Slow growth ahead for orthopedics
The slowdown affecting the orthopedic-devices market is likely to continue for several months as people with bad knees and hips defer procedures due to economic uncertainty, according to Smith & Nephew (http://global.smith-nephew.com) CEO David Illingworth.
The UK-based company does about half its orthopedics business in the U.S., where lost health insurance, steep co-payments or worries about time off from work have slowed growth in procedures for replacement hips and knees. The industry in general is anticipating slow growth of about 5%.

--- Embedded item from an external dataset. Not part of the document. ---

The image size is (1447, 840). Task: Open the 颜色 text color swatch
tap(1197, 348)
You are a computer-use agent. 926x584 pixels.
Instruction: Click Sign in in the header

“I think we're going to see a few more quarters of pressure on volumes,” said Illingworth in an interview with Dow Jones Newswires. “I don't think it's played out yet.” Illingworth said market growth for bone-sparing hip resurfacing technology in the U.S. is being restrained due, in part, to the increasing need for medical evidence to defend premium-priced products as the U.S. pursues healthcare reform.
Smith & Nephew competes in the $11 billion hip and knee market with Zimmer Holdings Inc. (ZMH), Johnson & Johnson (JNJ), Stryker Corp. (SYK) and privately held Biomet Inc. Though a smaller U.S. player among this group, Smith & Nephew is the biggest European medical-devices company.
Illingworth said product prices are remaining steady, adding that his company is watching for signs that premium-priced products are coming under pressure in this economic environment.